Bertrand Cothonay

Résumé

Bertrand Cothonay Souvenir de Do-Son (1903)

C'est à Do-Son que, pendant le terrible été du Tonkin, les fonctionnaires et les colons fortunés envoient leurs femmes et leurs enfants respirer la brise et prendre des bains de mer. Ils viennent eux-mêmes les y rejoindre aussi souvent que possible, généralement le samedi pour les quitter le lundi. C'est alors une scène plutôt triste dans chaque maison ; toute séparation d'êtres qui s'aiment est empreinte de mélancolie. Le père, l'époux, voudrait bien prolonger son séjour au milieu des siens : mais le devoir l'appelle ailleurs ; il faut gagner le pain de la famille.
Source : Gallica

Bertrand Cothonay Souvenir de Do-Son (1903)

Ce jour-là, c'est la fête par excellence à dix lieues à la ronde et spécialement à Do-Son et dans ses villages, dont la population est estimée à 20.000 âmes.
On se réunit devant la grande pagode du village principal, dédié à l'idole Diem, où un cirque est préparé.
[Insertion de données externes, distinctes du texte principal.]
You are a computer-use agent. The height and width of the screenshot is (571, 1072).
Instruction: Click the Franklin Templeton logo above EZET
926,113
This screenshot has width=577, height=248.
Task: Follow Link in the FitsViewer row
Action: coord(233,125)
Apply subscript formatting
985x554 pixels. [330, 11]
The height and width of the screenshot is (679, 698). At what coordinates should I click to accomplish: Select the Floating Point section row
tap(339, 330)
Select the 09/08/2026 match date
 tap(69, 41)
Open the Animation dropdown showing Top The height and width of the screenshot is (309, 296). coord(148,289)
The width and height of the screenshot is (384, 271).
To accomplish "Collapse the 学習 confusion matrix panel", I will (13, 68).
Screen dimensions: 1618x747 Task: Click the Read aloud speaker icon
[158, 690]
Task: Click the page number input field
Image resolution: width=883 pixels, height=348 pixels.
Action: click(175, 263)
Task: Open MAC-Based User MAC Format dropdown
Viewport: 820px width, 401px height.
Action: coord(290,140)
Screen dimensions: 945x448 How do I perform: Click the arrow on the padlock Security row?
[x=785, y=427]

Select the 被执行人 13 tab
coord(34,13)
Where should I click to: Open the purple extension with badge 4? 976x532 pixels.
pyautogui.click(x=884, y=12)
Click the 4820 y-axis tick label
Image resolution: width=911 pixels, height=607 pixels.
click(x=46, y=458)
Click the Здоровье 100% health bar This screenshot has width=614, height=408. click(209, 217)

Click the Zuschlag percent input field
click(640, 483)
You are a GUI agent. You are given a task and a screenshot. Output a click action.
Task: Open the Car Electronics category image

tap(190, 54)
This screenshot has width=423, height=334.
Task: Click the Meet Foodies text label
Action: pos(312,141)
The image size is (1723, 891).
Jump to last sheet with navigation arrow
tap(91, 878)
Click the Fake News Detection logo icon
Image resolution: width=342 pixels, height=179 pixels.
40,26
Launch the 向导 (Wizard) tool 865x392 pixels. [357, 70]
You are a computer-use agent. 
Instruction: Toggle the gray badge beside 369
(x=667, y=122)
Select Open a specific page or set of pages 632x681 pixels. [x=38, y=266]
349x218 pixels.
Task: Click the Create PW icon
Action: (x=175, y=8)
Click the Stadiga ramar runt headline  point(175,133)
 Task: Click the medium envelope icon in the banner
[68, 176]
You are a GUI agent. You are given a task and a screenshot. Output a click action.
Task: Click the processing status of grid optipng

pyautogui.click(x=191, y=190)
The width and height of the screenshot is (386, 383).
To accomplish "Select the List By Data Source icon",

Chacun des huit villages a amené un buffle. On lance ces animaux les uns contre les autres, et ils se battent comme des enragés, excités qu'ils sont par les clameurs sauvages de milliers de spectateurs.
Source : Gallica

Bertrand Cothonay Souvenir de Do-Son (1903)

En approchant du Tonkin lorsqu'on arrive de France, on laisse à sa droite les îles Norway, où, la nuit, brille un phare visible à trente milles (56 kilomètres) de distance.
A gauche apparaît bientôt le phare à feu tournant blanc de l'ilot Hon-Dau, visible à dix-sept milles, séparé du continent par un étroit bras de mer. Au-delà se profilent des mamelons verdoyants. A leur sommet, à leurs flancs, à leurs pieds, le long de la plage, on peut distinguer des maisons blanches d'Européens. C'est Do-Son, le Trouville d'Extrême-Orient.